Render the lines from the one containing "You are a GUI" through the one containing "The width and", both included, as a Markdown table with the columns Row and Line, giving each line's row number and text and skipping any blank lines.

__Listing__:
========
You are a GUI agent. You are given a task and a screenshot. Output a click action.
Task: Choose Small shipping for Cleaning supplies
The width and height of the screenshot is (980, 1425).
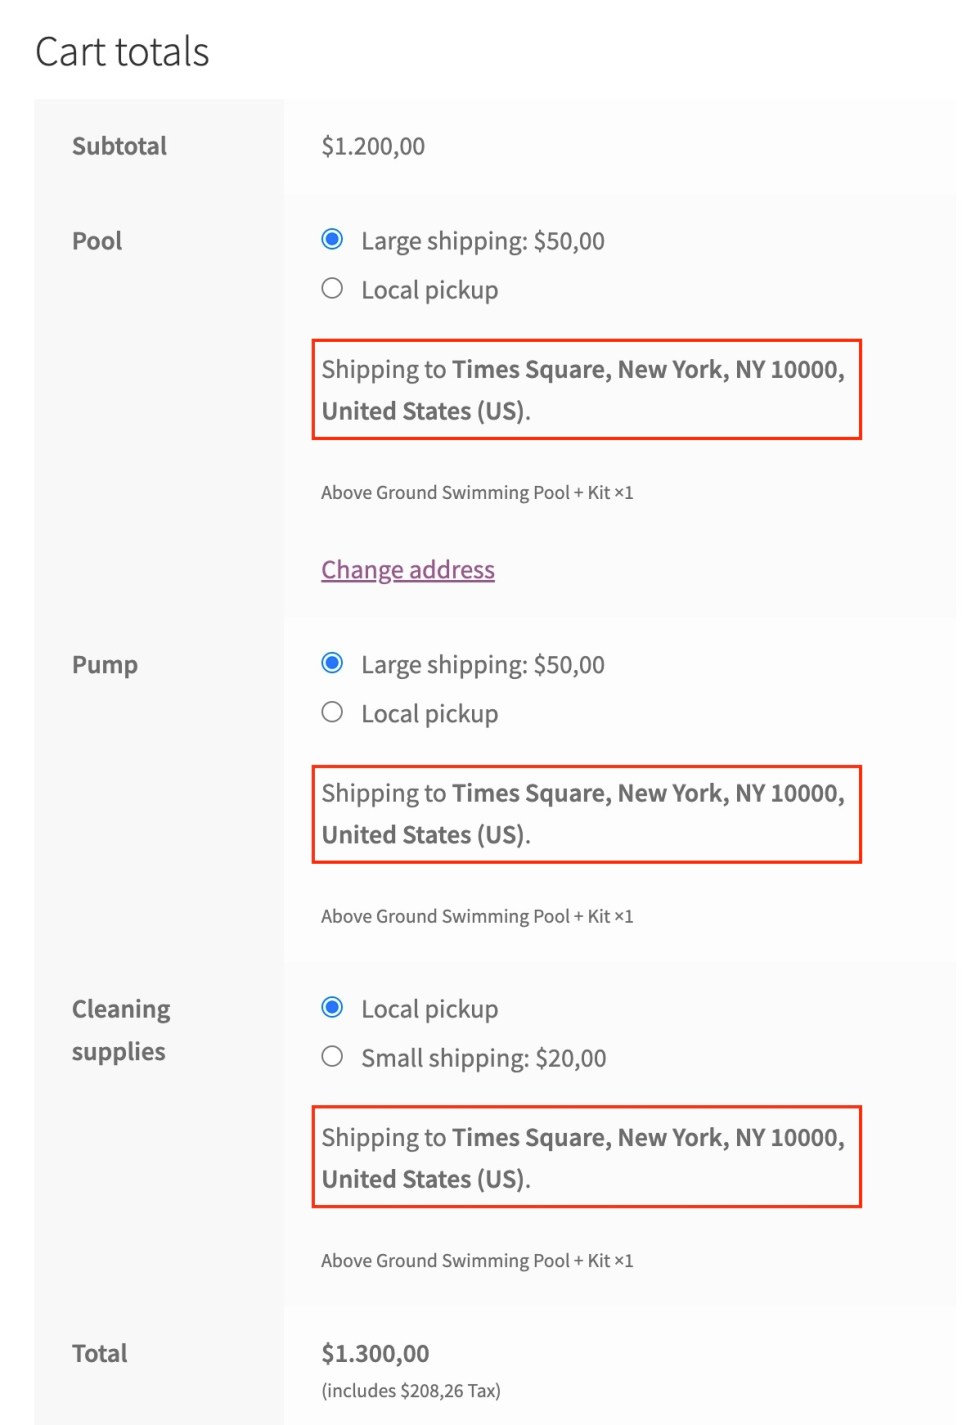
========
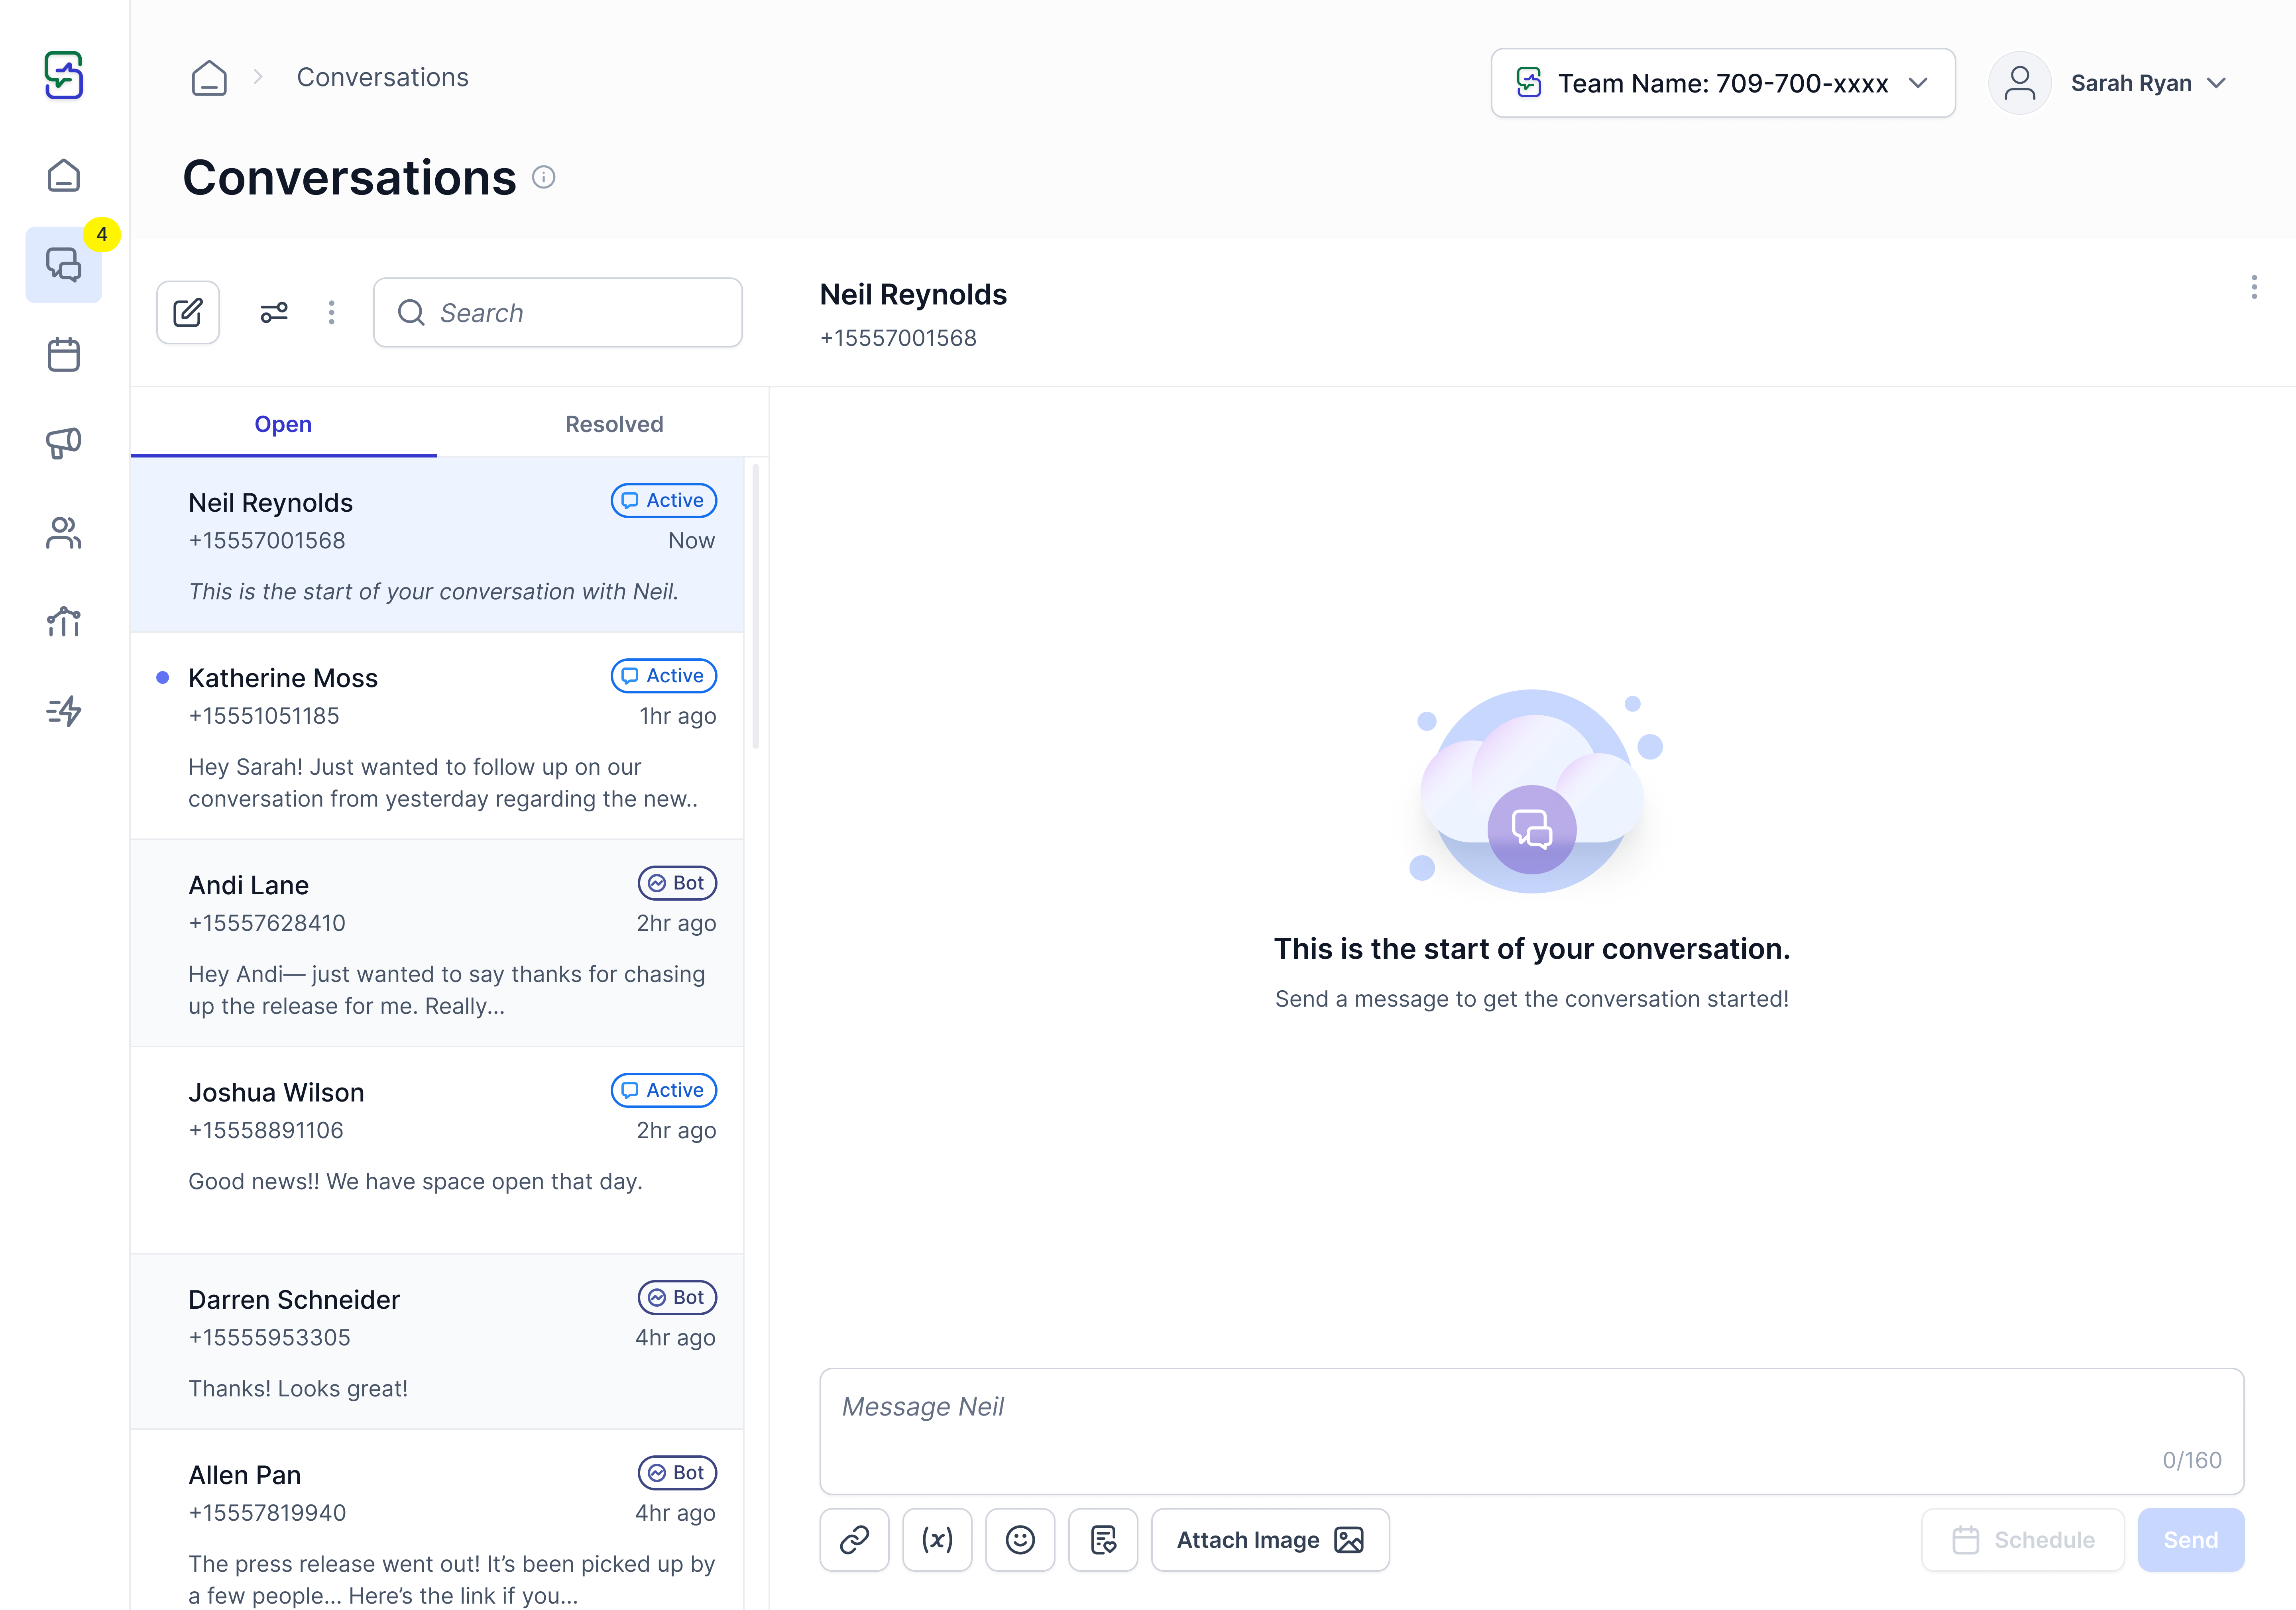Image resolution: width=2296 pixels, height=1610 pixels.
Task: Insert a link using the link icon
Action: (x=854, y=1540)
========
__Reply__:
| Row | Line |
|---|---|
| 1 | You are a GUI agent. You are given a task and a screenshot. Output a click action. |
| 2 | Task: Choose Small shipping for Cleaning supplies |
| 3 | The width and height of the screenshot is (980, 1425). |